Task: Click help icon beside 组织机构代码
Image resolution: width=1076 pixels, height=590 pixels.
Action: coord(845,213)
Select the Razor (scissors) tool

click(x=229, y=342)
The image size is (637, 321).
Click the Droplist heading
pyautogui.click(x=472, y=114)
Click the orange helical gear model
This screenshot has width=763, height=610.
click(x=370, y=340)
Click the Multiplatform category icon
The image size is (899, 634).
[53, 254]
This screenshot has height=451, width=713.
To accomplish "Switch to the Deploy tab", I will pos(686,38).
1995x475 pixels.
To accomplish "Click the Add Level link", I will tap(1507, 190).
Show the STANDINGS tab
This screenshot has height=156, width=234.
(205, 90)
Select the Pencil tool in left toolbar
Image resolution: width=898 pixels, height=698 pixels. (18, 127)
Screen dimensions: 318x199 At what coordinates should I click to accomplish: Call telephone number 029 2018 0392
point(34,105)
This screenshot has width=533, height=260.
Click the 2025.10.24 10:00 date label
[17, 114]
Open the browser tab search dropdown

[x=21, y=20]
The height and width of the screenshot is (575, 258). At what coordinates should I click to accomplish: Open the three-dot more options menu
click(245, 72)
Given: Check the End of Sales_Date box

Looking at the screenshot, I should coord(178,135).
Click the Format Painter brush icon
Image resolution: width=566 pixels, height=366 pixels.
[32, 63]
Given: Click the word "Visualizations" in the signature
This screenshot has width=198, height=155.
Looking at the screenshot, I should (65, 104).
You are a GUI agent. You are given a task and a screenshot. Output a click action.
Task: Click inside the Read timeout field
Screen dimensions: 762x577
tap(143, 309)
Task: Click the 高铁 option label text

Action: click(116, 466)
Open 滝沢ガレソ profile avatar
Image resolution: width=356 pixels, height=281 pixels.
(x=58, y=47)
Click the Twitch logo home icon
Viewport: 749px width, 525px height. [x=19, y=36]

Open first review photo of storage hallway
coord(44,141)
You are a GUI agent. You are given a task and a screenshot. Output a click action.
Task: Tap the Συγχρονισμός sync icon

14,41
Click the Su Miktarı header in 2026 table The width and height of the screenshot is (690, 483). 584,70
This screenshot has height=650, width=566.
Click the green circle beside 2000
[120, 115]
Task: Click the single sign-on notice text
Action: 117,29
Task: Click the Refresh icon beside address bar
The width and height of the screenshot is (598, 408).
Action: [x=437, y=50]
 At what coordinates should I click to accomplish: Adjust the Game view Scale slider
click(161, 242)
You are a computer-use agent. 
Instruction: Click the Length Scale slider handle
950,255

**What you should do**
All of the material should be set down exactly as it reads.

**Finished exercise**
Task: Click help icon beside 组织机构代码
Image resolution: width=1076 pixels, height=590 pixels.
Action: coord(845,213)
Select the Razor (scissors) tool

click(x=229, y=342)
The image size is (637, 321).
Click the Droplist heading
pyautogui.click(x=472, y=114)
Click the orange helical gear model
This screenshot has width=763, height=610.
click(x=370, y=340)
Click the Multiplatform category icon
The image size is (899, 634).
[53, 254]
This screenshot has height=451, width=713.
To accomplish "Switch to the Deploy tab", I will pos(686,38).
1995x475 pixels.
To accomplish "Click the Add Level link", I will tap(1507, 190).
Show the STANDINGS tab
This screenshot has height=156, width=234.
(205, 90)
Select the Pencil tool in left toolbar
Image resolution: width=898 pixels, height=698 pixels. (18, 127)
Screen dimensions: 318x199 At what coordinates should I click to accomplish: Call telephone number 029 2018 0392
point(34,105)
This screenshot has width=533, height=260.
Click the 2025.10.24 10:00 date label
[17, 114]
Open the browser tab search dropdown

[x=21, y=20]
The height and width of the screenshot is (575, 258). At what coordinates should I click to accomplish: Open the three-dot more options menu
click(245, 72)
Given: Check the End of Sales_Date box

Looking at the screenshot, I should coord(178,135).
Click the Format Painter brush icon
Image resolution: width=566 pixels, height=366 pixels.
[32, 63]
Given: Click the word "Visualizations" in the signature
This screenshot has width=198, height=155.
Looking at the screenshot, I should (65, 104).
You are a GUI agent. You are given a task and a screenshot. Output a click action.
Task: Click inside the Read timeout field
Screen dimensions: 762x577
tap(143, 309)
Task: Click the 高铁 option label text

Action: click(116, 466)
Open 滝沢ガレソ profile avatar
Image resolution: width=356 pixels, height=281 pixels.
(x=58, y=47)
Click the Twitch logo home icon
Viewport: 749px width, 525px height. [x=19, y=36]

Open first review photo of storage hallway
coord(44,141)
You are a GUI agent. You are given a task and a screenshot. Output a click action.
Task: Tap the Συγχρονισμός sync icon

14,41
Click the Su Miktarı header in 2026 table The width and height of the screenshot is (690, 483). 584,70
This screenshot has height=650, width=566.
Click the green circle beside 2000
[120, 115]
Task: Click the single sign-on notice text
Action: 117,29
Task: Click the Refresh icon beside address bar
The width and height of the screenshot is (598, 408).
Action: [x=437, y=50]
 At what coordinates should I click to accomplish: Adjust the Game view Scale slider
click(161, 242)
You are a computer-use agent. 
Instruction: Click the Length Scale slider handle
950,255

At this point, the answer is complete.